WHAT IS REQUIRED: Starting with the line that contains "Where should I", return every line through the end of the listing below exactly as written. Omit the pictures.

DATASET RECORDS:
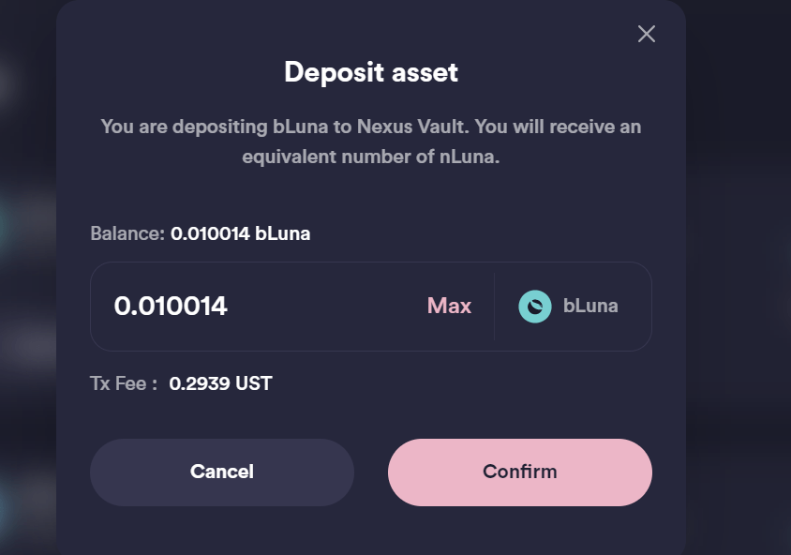Click the teal bLuna token icon
The image size is (791, 555).
tap(535, 307)
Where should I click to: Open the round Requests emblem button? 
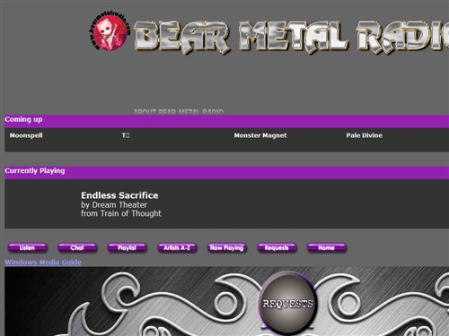coord(287,303)
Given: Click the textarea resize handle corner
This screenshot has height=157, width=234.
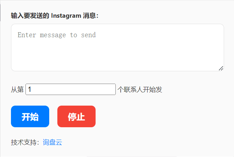Looking at the screenshot, I should click(221, 68).
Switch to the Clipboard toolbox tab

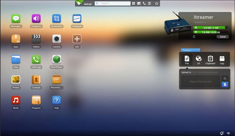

ANSWER AREA:
Where should I click to: Open the round Requests emblem button? 
coord(287,303)
Given: Click the textarea resize handle corner
This screenshot has height=157, width=234.
Looking at the screenshot, I should click(221, 68).
Switch to the Clipboard toolbox tab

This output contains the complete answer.